-- START --

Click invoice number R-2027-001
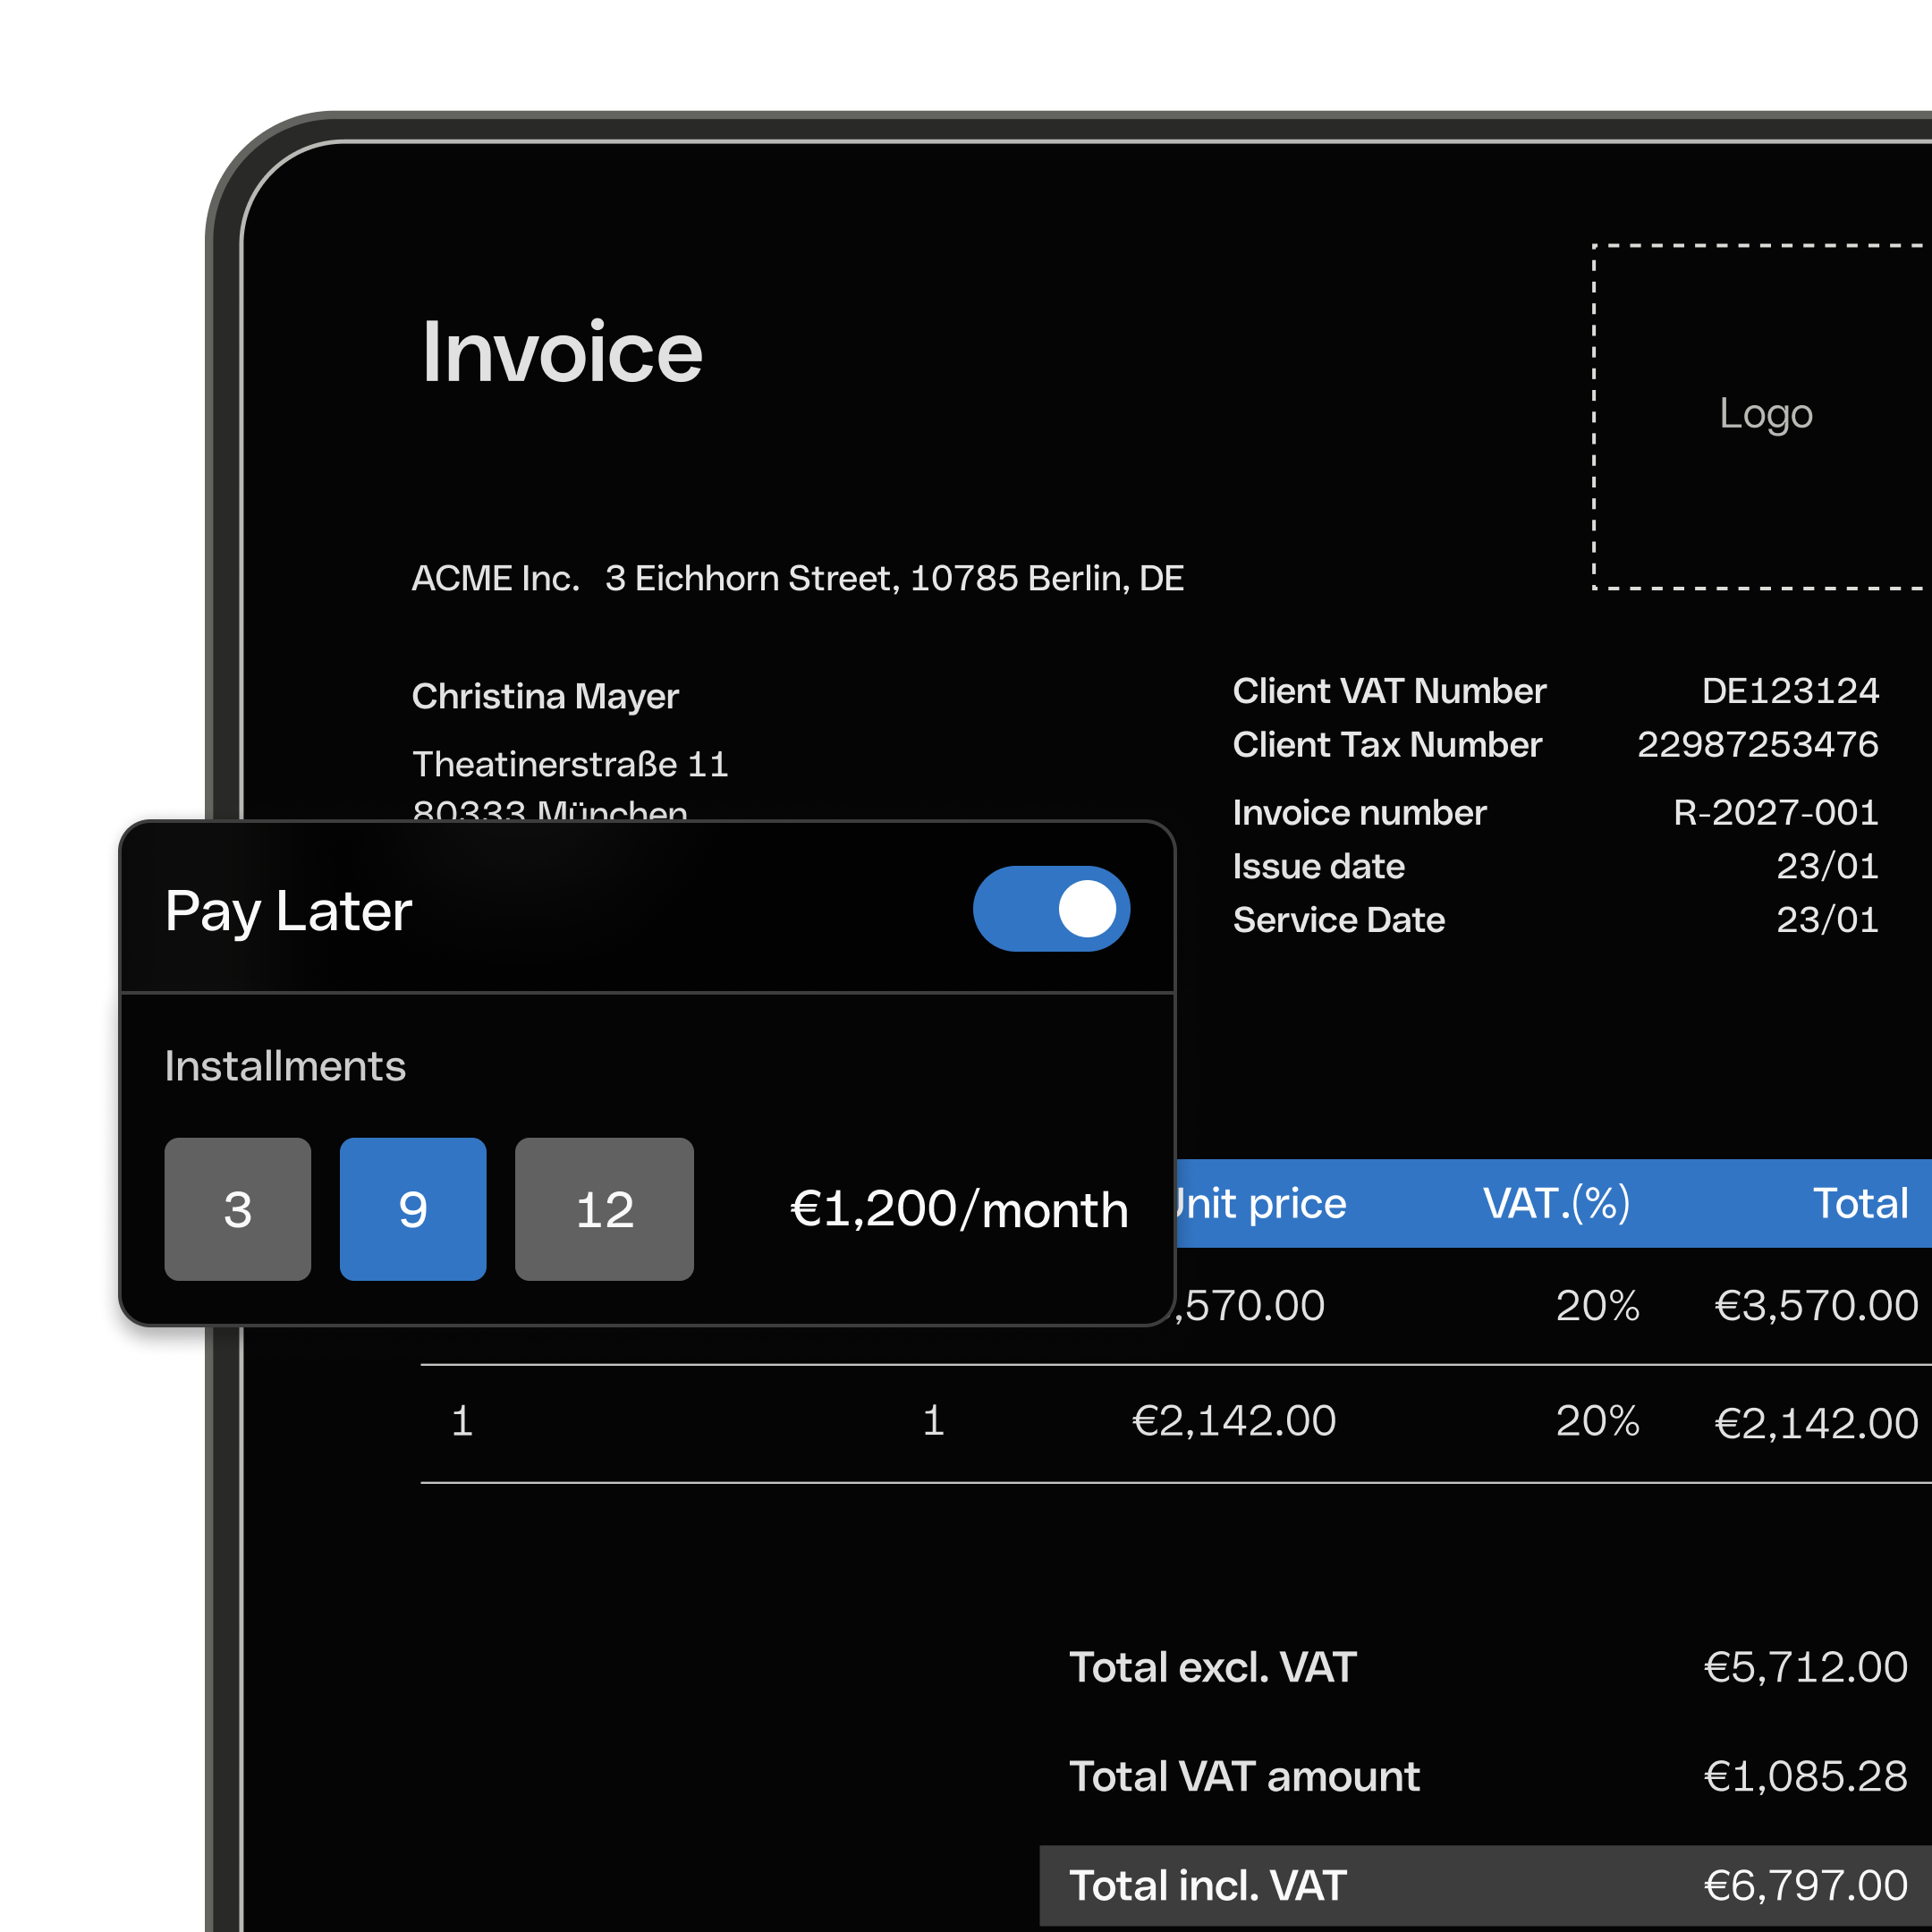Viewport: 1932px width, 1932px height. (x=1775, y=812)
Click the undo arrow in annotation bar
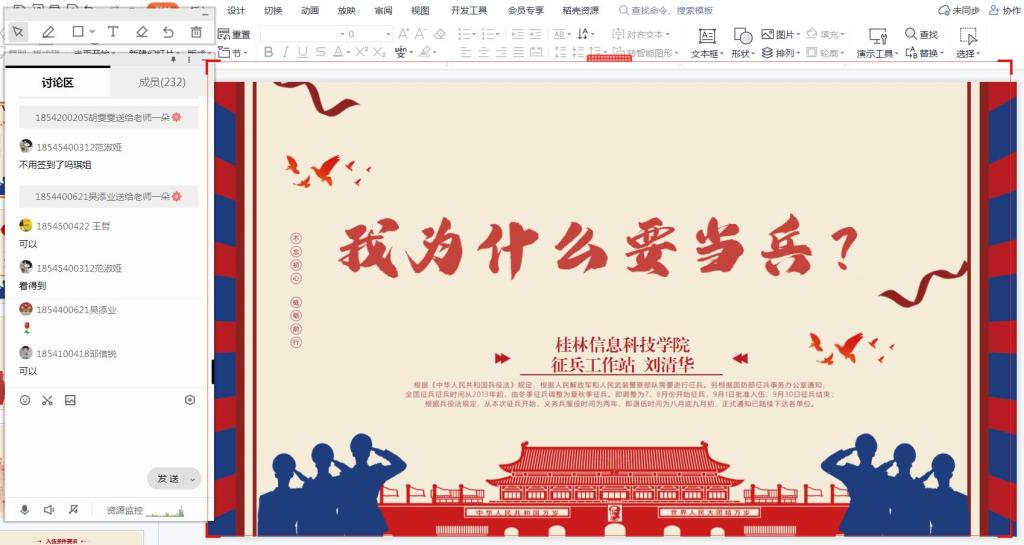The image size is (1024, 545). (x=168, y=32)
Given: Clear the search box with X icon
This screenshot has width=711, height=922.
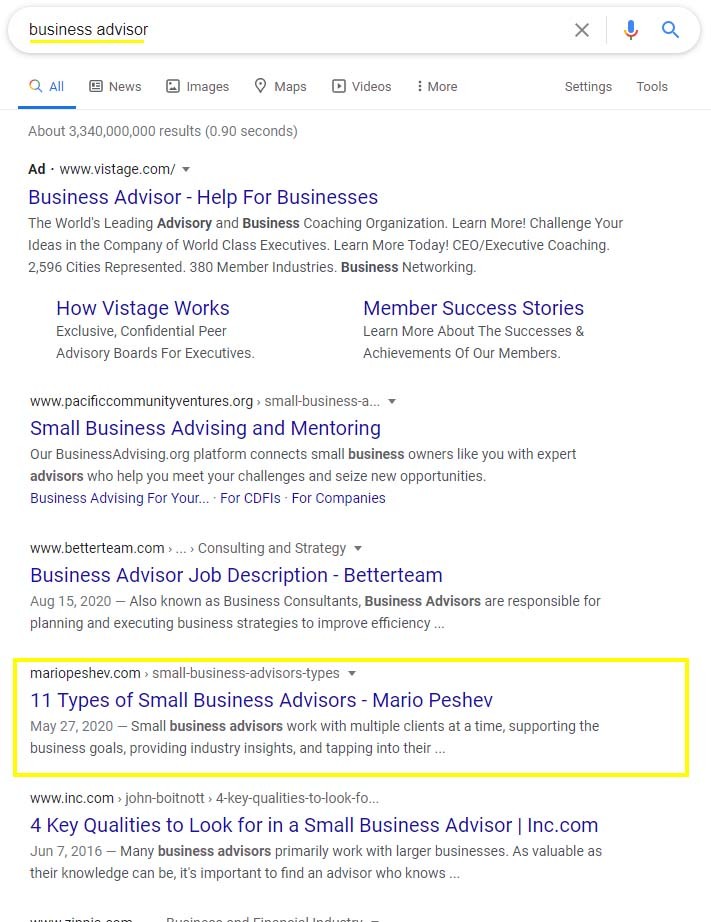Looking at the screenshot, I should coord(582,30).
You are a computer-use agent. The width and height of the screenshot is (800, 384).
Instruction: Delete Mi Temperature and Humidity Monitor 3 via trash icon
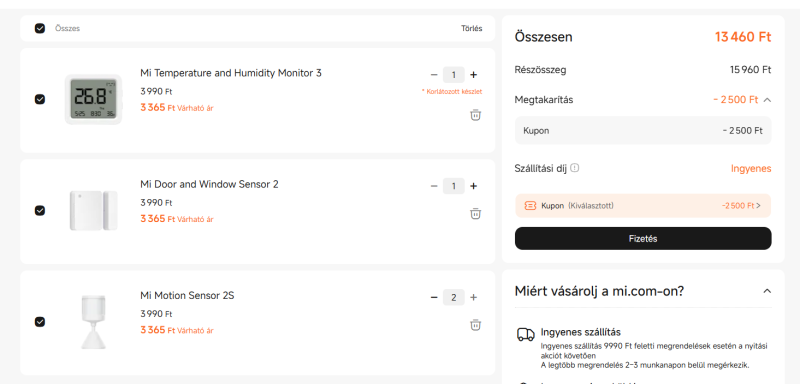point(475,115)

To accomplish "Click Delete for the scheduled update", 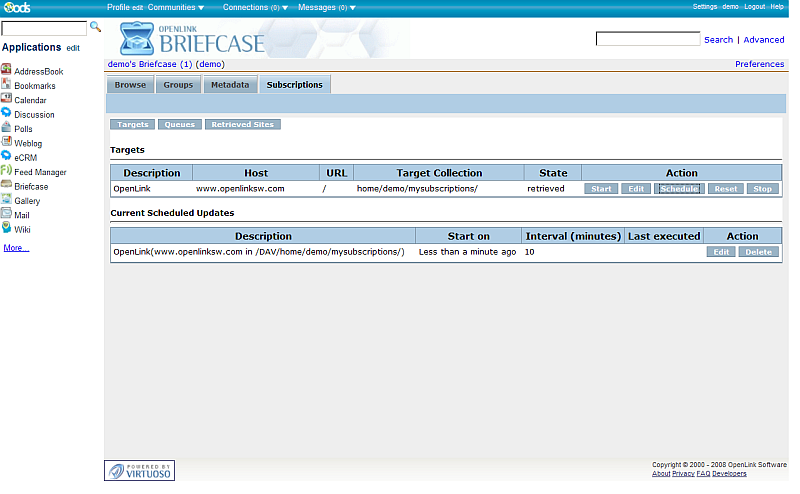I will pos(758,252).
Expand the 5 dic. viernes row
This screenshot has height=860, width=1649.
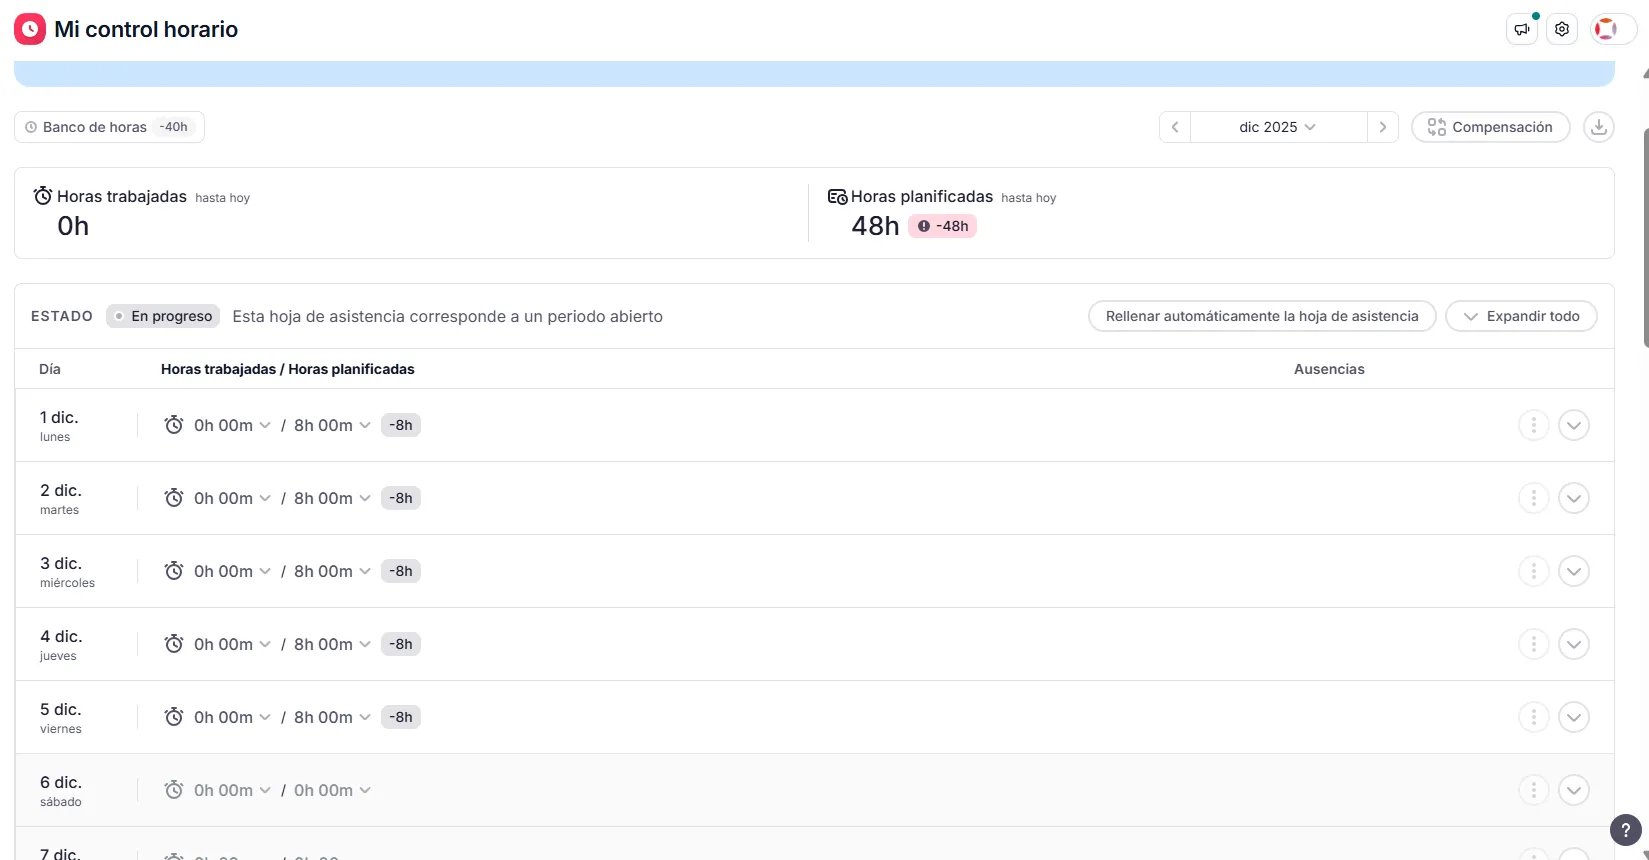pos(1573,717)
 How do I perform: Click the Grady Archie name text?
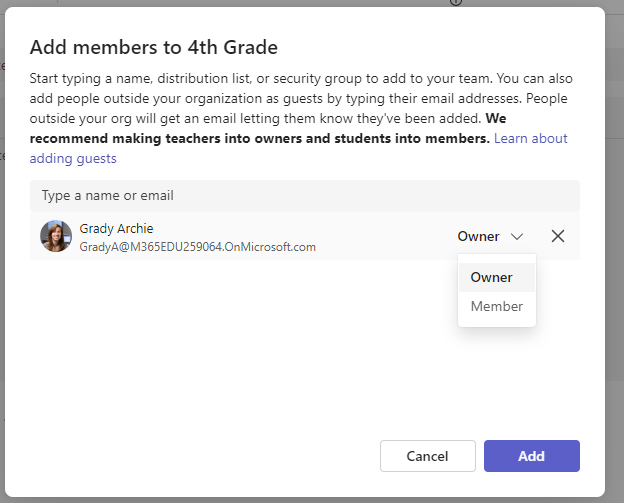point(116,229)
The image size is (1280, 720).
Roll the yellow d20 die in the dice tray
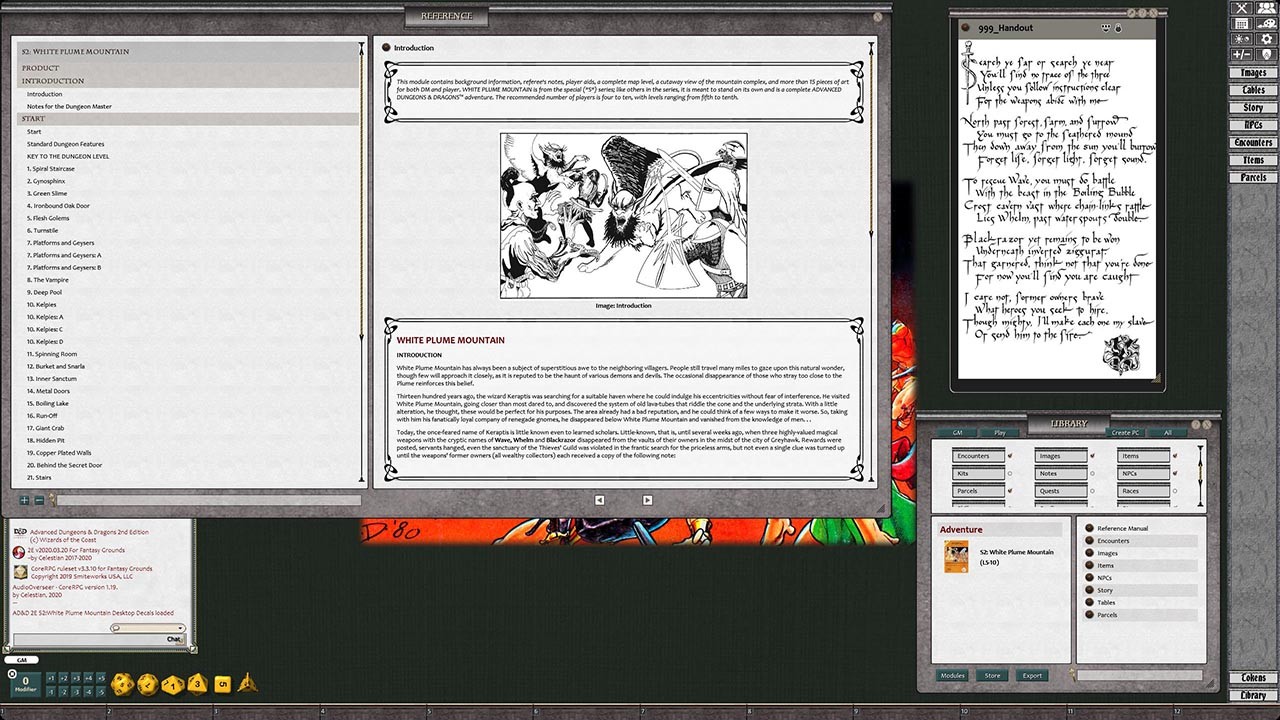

-- END --

Written problem → List the rows above as a numbered list, from the first line through the line containing "point(475,115)". Skip blank lines and omit the pictures.

Full answer →
1. Click invoice number R-2027-001
2. Viewport: 1932px width, 1932px height. (x=1775, y=812)
3. Click the undo arrow in annotation bar
4. The image size is (1024, 545). (x=168, y=32)
5. Given: Clear the search box with X icon
6. This screenshot has width=711, height=922.
7. Looking at the screenshot, I should coord(582,30).
8. You are a computer-use agent. The width and height of the screenshot is (800, 384).
9. Instruction: Delete Mi Temperature and Humidity Monitor 3 via trash icon
10. point(475,115)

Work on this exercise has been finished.